_WHAT YOU ARE ASKED TO DO_
List all lines of the data that include the string "agent".

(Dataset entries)
====

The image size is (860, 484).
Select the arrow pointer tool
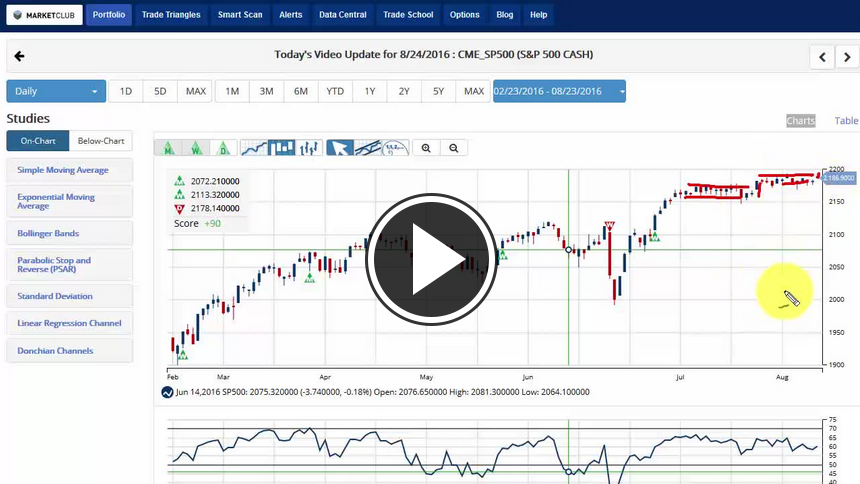pos(340,148)
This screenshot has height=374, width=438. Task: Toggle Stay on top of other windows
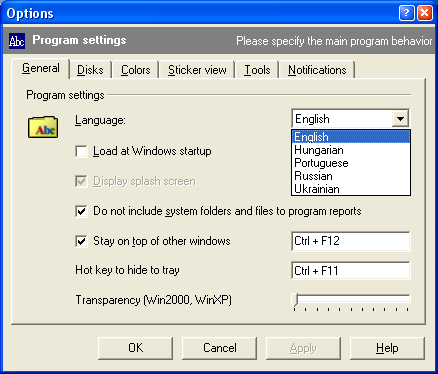point(81,241)
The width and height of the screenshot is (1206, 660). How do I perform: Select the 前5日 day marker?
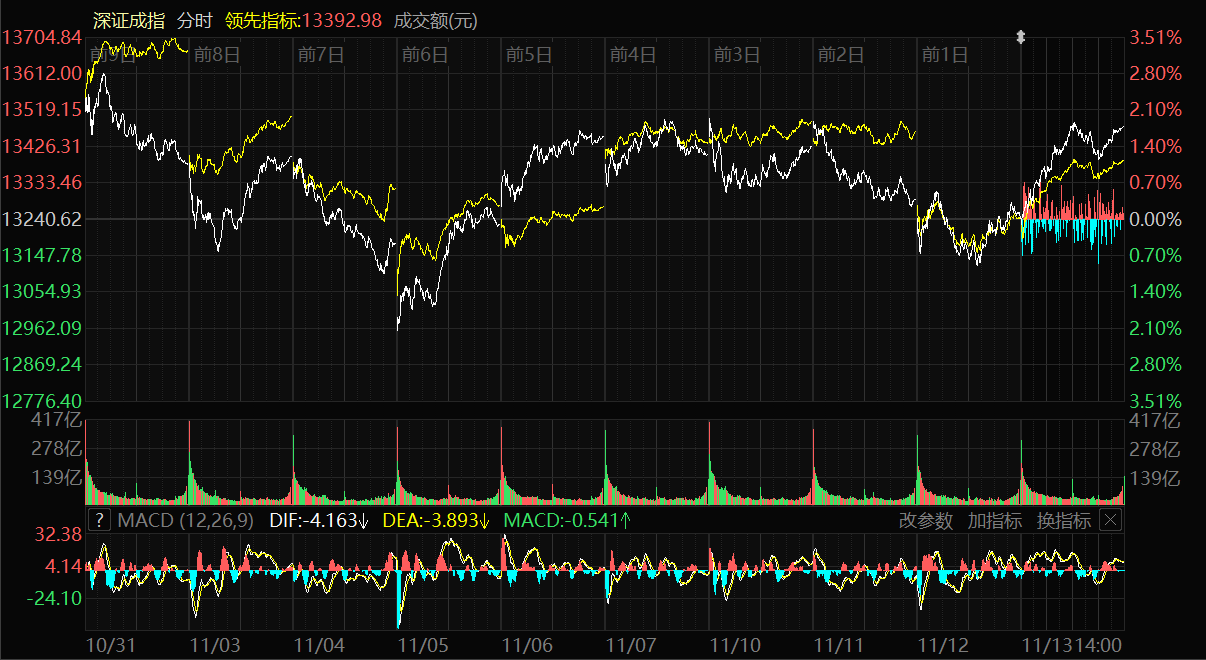click(529, 55)
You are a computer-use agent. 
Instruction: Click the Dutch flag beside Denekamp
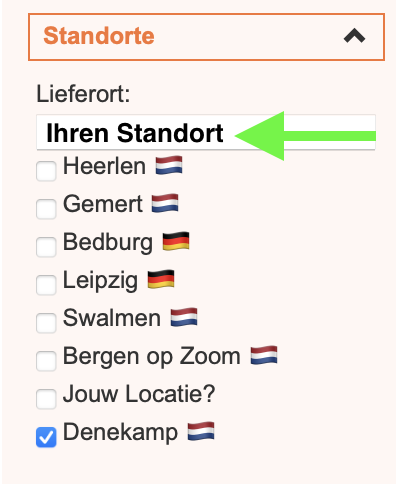(x=201, y=431)
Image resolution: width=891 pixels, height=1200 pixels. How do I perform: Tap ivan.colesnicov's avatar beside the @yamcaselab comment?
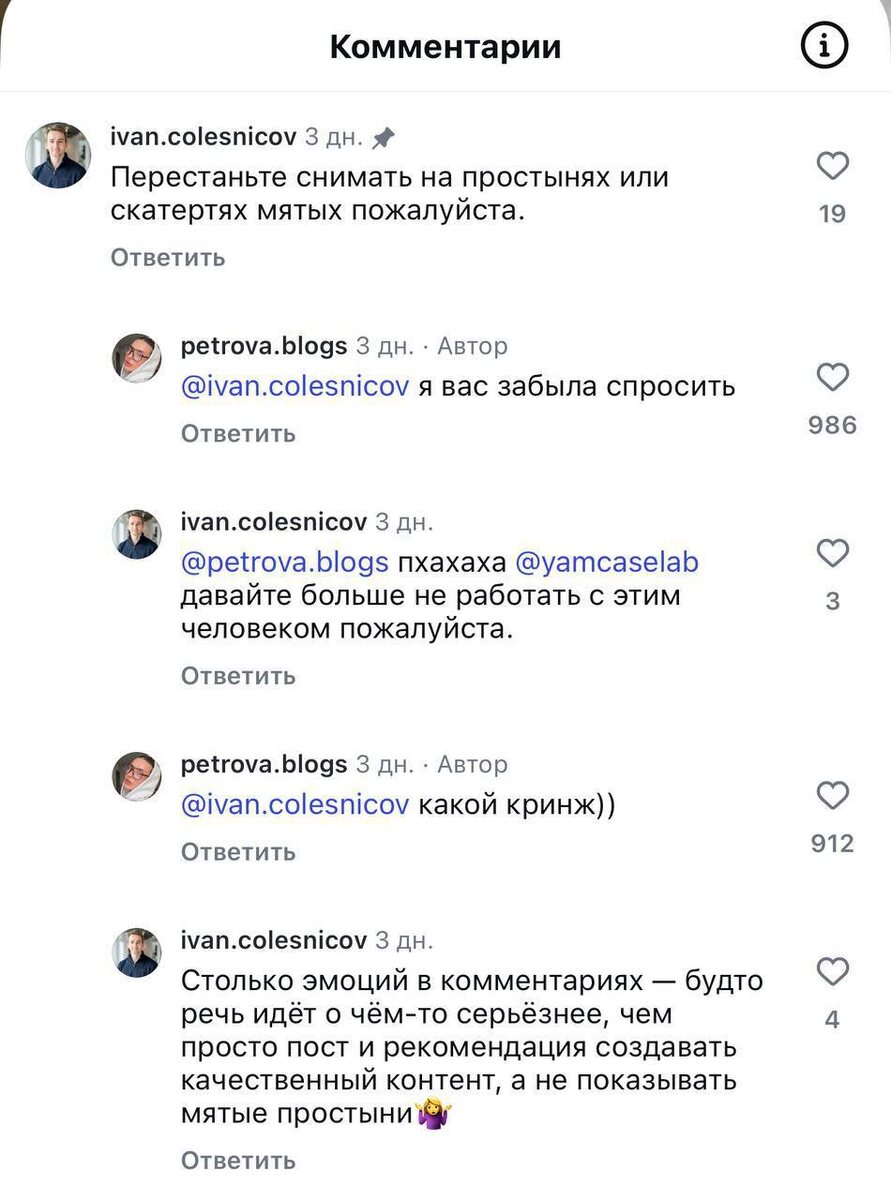click(136, 534)
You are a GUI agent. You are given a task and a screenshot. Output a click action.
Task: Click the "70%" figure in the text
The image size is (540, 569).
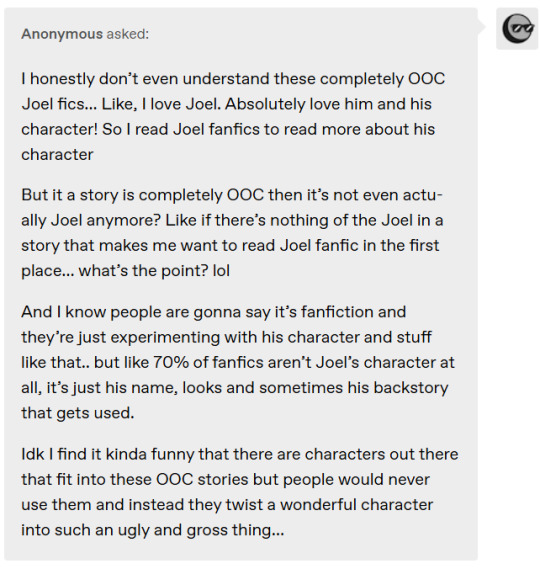(x=171, y=362)
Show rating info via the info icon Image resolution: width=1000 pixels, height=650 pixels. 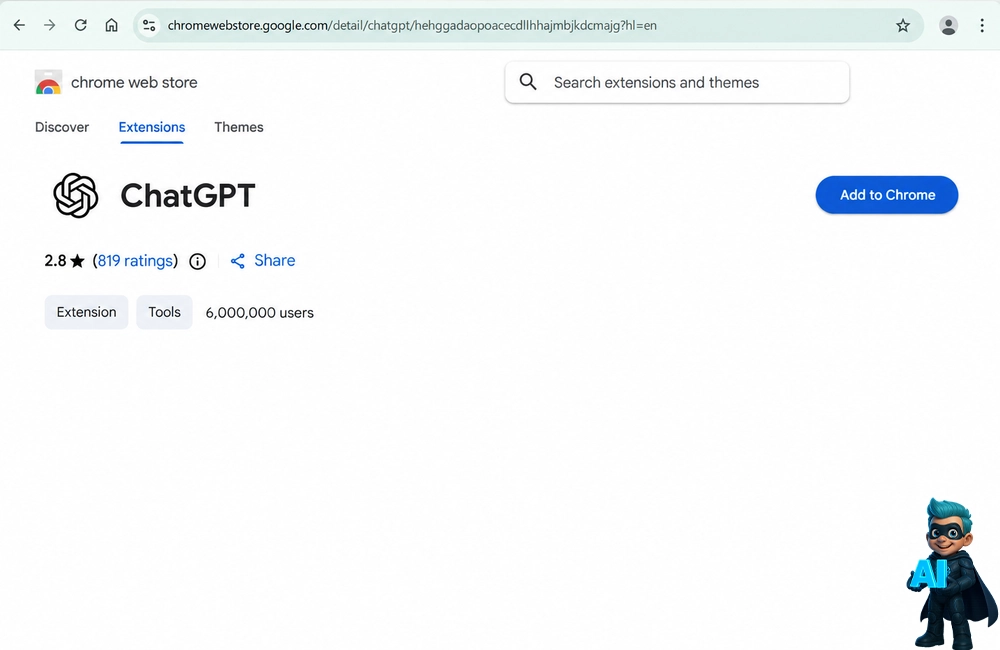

====

_COMPLETED TASK_
You are a computer-use agent. 
You are a GUI agent. You are given a task and a screenshot. Output a click action.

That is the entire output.